What happens to your body if you do a vacuum every day?
Five minutes a day for a flat belly and a slim waist.
Are you still intimidated by videos on social networks with belly retraction? You are simply not aware of the effectiveness of this exercise. Well, you should be! Vacuum helps to strengthen the abdominal muscles and improve the work of internal organs. We tell you how to perform this exercise to achieve results.
The exercise is also suitable for men. Don’t they want to speed up their metabolism, “turn on” the abdominal muscles and make the endocrine system work better?
How muscles work
One of the most difficult muscles on the abdomen is the transverse abdominis. It is not very easy to pump it up, but it is because of its weakness that the fat layer is formed. With classical exercises you work the rectus abdominis (upper and lower abs). Vacuum helps to engage both superficial and deep muscles of the abs, including transverse muscles.
What else is useful vacuum
Zoogynists and athletes use this exercise to reduce the volume in the waist and create a flat belly. It turns out that even Arnold Schwarzenegger still used it for this purpose. Indeed, the actor had a very narrow waist, and at the expense of this created a desirable V-shape of the back.
5 minutes a day.
Performing the exercise daily will reduce your waist by 3 centimeters in a week. And that’s not just words. Fitness blogger Alice Zakrevskaya conducted an experiment in which she did a vacuum for five minutes a day for a week. And the result did not wait for itself. Perhaps you can do even better.
When to do a vacuum
Fitness trainers assure that the best time for vacuum is in the morning. And it is better to perform the exercise on an empty stomach. It will “wake up” your metabolism and start a powerful blood flow to all organs. On a full stomach, the exercise will not give in immediately, and breath-holding can worsen your health, so do not risk it.
Contraindications
First of all, the exercise should not be performed by pregnant women, as well as during critical days.

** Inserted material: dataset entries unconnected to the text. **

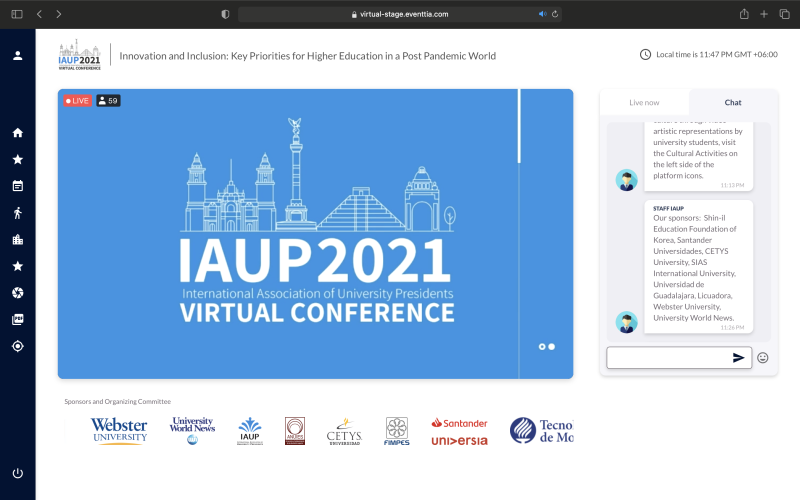Screen dimensions: 800x500
Task: Open the Santander Universia sponsor logo
Action: pos(459,431)
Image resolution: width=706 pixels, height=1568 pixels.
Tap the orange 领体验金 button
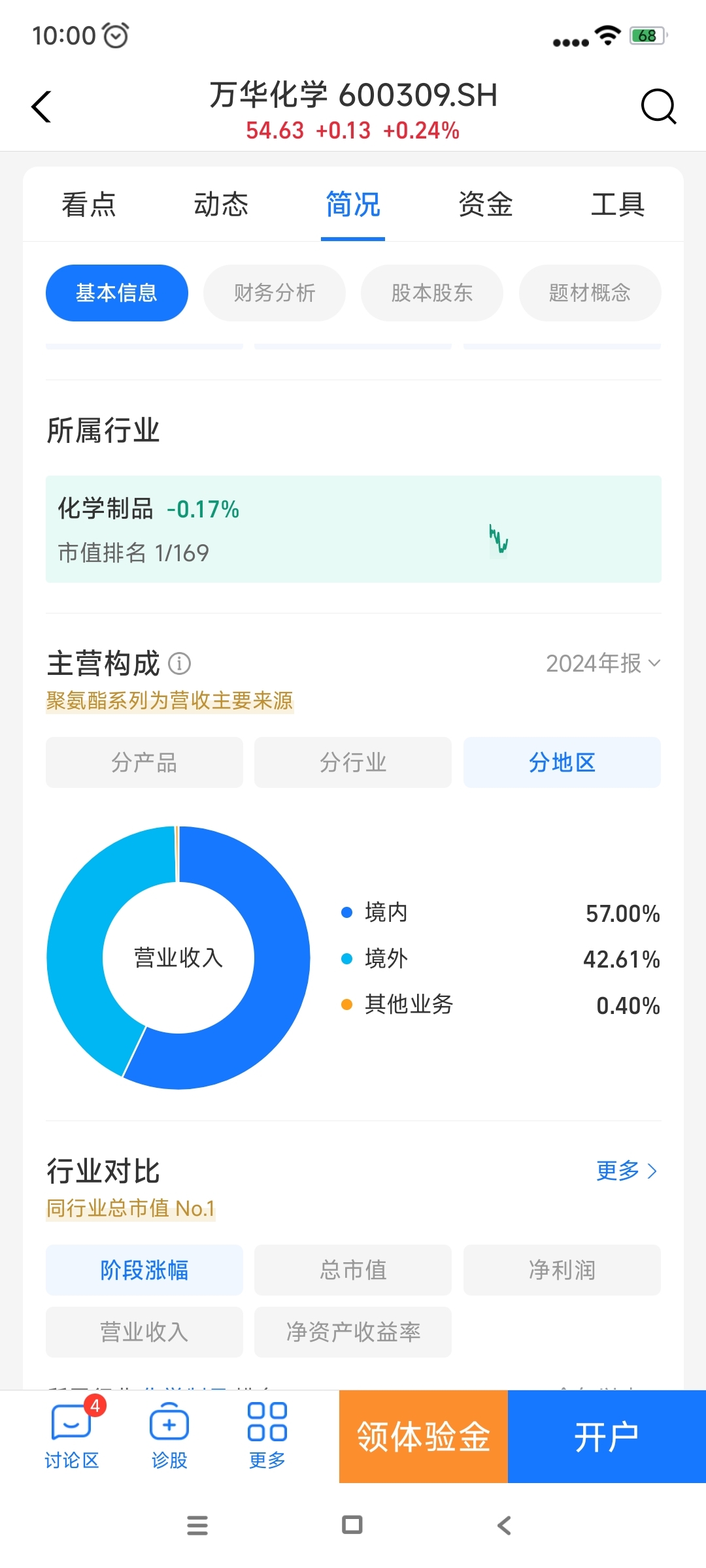pos(424,1437)
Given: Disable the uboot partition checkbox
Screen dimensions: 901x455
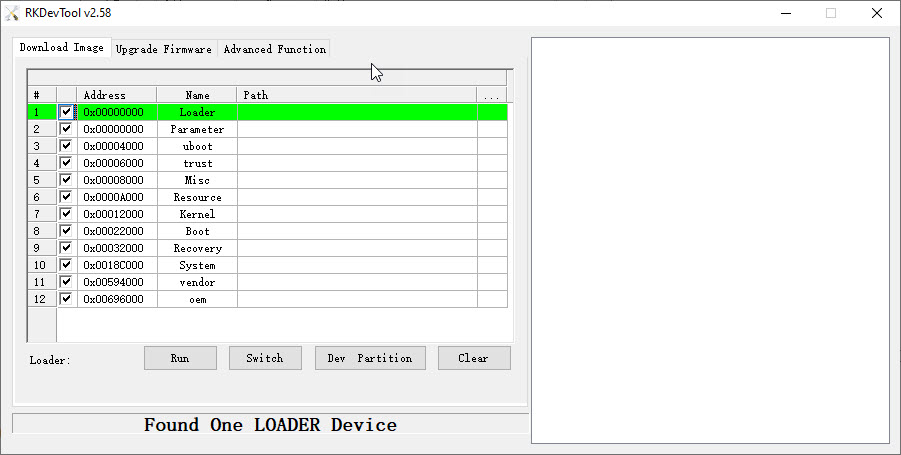Looking at the screenshot, I should [x=66, y=146].
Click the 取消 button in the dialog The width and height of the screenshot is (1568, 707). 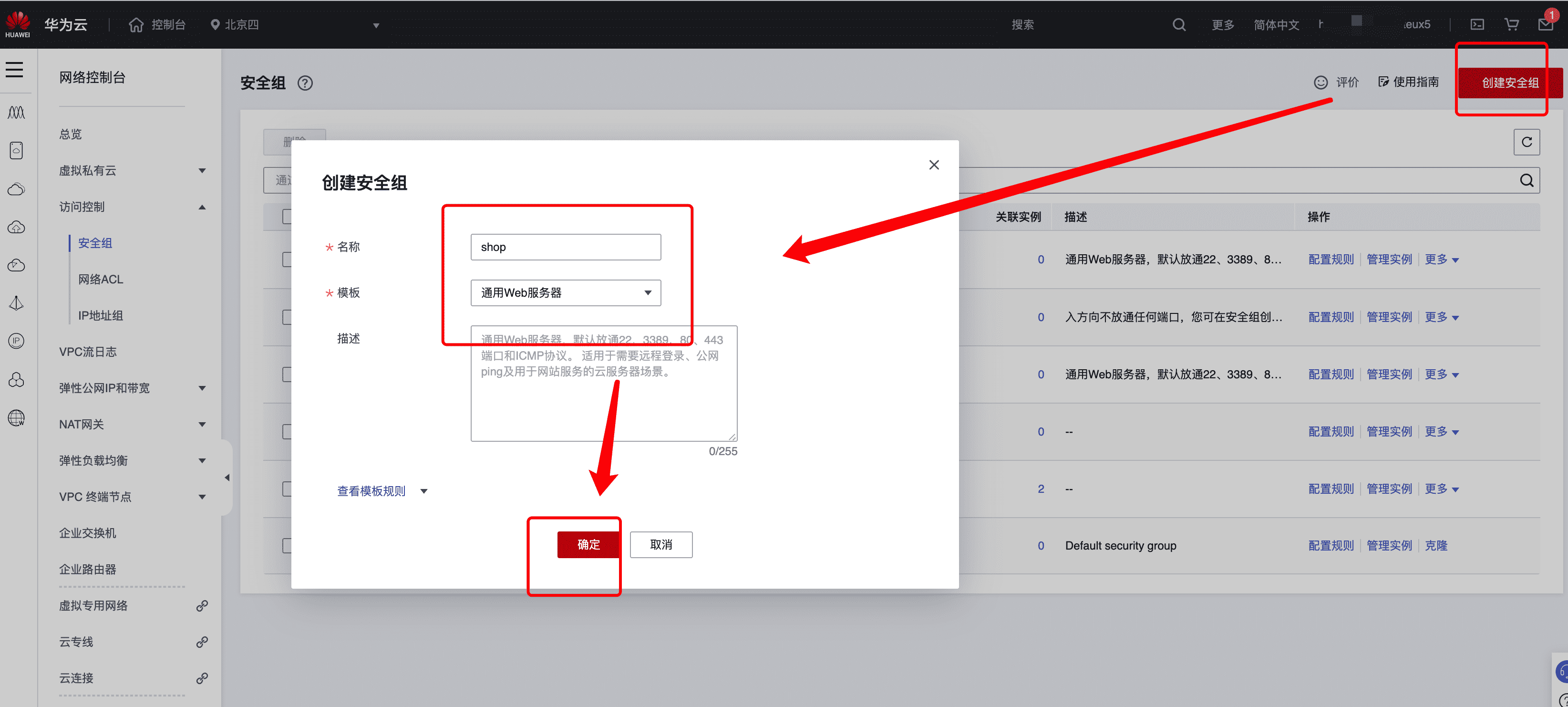661,544
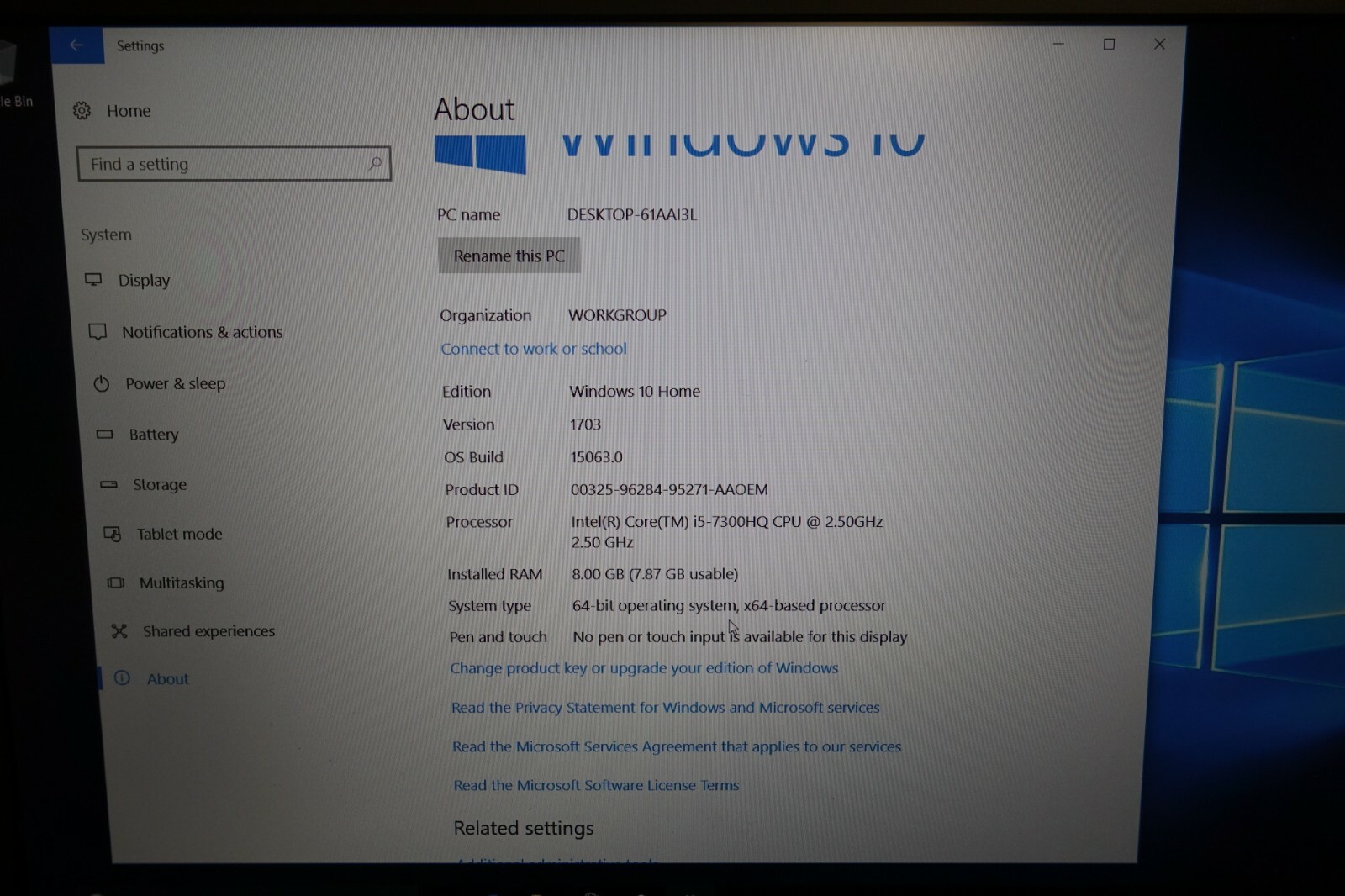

Also beware of the vacuum should be people who suffer from acute diseases of the abdominal cavity and pelvic organs, chronic digestive diseases in moments of exacerbation and tumors.
How to perform the exercise correctly
For best results, stand in front of a mirror to see your progress and improve your technique.
- Take a deep inhalation using your abdomen.
- As you smoothly exhale, pull your belly forward and backward.
- Hold your breath and lock yourself in this position.
- When not breathing is no longer possible, release your belly.
- Take a smooth breath.
Perform the exercise several times. For beginners, 3-5 repetitions are usually enough.
Lifehack: to make it a little easier, lean forward and put your hands on your knees. Your stomach will practically pull itself up to the spine, and you will feel the tension of the transverse muscle better.